CLI.utils.jaccard_union¶
sina_union About: —— The sina_union tool generates the union of two lists after applying specific normalization rules, which may include ignoring diacritics. It has the flexibility to ignore all diacritics except the shadda, or to solely ignore the shadda diacritic, based on user preference.
Usage:¶
Below is the usage information that can be generated by running sina_union –help.
- Usage:
sina_union –list1=WORD1 WORD2 … –list2=WORD1 WORD2 … [options]
- Options:
- –list1 WORD1 WORD2 …
First list of strings (space-separated).
- –list2 WORD1 WORD2 …
Second list of strings (space-separated).
- --ignore_all_diacritics_but_not_shadda
Apply normalization rules to ignore all diacritics but not the shadda.

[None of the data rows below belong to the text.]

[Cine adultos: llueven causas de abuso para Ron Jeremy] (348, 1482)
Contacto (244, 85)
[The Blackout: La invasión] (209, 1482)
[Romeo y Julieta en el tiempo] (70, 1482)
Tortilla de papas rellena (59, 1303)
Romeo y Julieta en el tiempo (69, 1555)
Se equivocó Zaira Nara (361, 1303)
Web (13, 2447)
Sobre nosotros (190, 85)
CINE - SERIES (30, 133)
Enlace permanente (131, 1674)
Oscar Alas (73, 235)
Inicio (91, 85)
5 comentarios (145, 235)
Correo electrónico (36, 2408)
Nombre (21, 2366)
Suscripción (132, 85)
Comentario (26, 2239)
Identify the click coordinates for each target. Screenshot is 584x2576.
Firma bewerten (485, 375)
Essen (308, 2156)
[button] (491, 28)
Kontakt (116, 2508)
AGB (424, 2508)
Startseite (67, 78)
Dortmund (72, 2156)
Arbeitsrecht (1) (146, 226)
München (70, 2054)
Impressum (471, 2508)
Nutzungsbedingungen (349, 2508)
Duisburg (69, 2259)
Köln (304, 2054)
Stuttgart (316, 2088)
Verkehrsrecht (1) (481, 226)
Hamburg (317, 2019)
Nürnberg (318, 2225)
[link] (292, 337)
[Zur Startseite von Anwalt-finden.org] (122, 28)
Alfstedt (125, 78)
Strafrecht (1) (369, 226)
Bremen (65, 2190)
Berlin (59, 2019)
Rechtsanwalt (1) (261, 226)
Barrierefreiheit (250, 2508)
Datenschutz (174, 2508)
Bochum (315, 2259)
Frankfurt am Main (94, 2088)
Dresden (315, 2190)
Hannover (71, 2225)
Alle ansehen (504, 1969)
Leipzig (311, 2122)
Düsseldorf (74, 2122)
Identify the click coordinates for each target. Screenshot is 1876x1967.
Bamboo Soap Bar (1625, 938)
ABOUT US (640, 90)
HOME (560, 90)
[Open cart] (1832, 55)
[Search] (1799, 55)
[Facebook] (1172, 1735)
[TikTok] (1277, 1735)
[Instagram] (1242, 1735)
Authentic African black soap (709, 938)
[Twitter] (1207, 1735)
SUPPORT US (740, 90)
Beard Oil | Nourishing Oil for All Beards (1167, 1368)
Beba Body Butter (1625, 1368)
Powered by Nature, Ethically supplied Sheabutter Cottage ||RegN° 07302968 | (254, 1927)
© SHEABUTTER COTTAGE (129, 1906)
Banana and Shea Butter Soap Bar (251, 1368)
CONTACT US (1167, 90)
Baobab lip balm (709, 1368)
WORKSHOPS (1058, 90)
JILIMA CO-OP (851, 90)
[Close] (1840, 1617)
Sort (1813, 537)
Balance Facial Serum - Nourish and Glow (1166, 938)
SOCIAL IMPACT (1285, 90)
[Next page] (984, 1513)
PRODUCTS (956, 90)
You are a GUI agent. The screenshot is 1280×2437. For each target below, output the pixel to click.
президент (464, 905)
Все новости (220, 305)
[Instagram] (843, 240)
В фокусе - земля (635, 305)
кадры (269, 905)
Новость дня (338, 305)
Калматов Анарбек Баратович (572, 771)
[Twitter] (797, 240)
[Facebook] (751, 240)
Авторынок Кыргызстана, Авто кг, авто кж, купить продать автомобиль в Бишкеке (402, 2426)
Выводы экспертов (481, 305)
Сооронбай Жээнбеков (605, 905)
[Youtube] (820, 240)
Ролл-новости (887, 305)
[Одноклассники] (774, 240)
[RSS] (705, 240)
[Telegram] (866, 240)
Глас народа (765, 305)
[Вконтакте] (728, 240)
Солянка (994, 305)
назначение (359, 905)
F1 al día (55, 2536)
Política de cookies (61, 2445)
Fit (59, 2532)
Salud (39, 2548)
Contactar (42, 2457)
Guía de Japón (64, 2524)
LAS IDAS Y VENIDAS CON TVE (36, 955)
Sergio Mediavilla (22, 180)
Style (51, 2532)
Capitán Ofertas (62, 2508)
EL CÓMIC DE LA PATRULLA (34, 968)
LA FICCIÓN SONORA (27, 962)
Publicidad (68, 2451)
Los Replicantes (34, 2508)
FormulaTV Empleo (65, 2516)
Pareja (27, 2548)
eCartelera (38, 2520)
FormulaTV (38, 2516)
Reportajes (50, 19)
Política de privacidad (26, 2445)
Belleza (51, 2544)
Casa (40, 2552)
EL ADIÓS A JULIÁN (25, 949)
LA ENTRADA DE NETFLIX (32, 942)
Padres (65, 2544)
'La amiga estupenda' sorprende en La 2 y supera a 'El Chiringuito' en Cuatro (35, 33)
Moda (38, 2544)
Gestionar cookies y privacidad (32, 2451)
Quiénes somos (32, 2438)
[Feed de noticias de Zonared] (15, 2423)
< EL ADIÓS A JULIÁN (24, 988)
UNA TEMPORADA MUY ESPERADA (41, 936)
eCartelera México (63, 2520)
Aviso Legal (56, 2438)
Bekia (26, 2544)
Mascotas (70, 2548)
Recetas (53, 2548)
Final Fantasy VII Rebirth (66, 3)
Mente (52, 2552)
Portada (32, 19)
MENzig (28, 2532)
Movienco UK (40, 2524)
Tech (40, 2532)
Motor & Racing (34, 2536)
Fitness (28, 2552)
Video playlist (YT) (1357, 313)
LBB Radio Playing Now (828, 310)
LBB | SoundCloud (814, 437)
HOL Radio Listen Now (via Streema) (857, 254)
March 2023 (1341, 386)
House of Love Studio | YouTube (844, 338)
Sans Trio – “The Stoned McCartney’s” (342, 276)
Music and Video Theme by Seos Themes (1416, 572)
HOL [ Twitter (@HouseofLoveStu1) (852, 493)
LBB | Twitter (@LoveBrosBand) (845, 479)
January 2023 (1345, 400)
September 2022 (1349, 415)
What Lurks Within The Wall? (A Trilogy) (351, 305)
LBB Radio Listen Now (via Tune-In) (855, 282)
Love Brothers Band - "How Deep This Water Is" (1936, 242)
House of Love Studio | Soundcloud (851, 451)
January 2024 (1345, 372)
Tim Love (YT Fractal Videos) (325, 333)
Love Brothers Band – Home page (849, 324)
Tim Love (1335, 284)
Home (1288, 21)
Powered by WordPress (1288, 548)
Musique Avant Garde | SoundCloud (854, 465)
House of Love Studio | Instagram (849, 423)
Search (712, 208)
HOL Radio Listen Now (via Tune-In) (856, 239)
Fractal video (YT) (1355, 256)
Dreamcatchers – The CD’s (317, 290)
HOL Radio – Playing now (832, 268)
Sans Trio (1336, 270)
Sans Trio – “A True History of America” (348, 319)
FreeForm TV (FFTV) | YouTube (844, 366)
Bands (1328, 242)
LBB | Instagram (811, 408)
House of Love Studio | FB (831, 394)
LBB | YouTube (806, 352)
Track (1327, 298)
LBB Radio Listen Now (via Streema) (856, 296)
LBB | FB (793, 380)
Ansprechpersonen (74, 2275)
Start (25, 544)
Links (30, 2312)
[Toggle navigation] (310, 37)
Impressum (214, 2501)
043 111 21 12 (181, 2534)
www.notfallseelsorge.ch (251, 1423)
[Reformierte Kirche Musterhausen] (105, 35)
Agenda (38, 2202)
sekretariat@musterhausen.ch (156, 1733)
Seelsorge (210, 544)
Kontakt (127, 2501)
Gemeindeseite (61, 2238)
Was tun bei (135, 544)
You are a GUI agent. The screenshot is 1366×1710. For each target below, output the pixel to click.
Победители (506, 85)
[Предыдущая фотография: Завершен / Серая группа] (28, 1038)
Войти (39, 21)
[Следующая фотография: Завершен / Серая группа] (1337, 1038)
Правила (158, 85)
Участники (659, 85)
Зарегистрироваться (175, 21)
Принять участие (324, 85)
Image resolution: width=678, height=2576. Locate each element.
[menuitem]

- --ignore_shadda_diacritic
Apply normalization rules to ignore the shadda diacritic.
Examples
sina_union –list1 word1 word2 word3 –list2 word4 word5 word6 –ignore_all_diacritics_but_not_shadda –ignore_shadda_diacritic
Note:¶
The two normalization options can be used individually or together. However, the combination will result in both rules being applied, and thus, the shadda diacritic will be ignored as well. The union is generated by keeping distinct words after normalization. If two words, after normalization, become identical, one of them is discarded based on a set of predefined criteria (defined in the get_non_preferred_word function).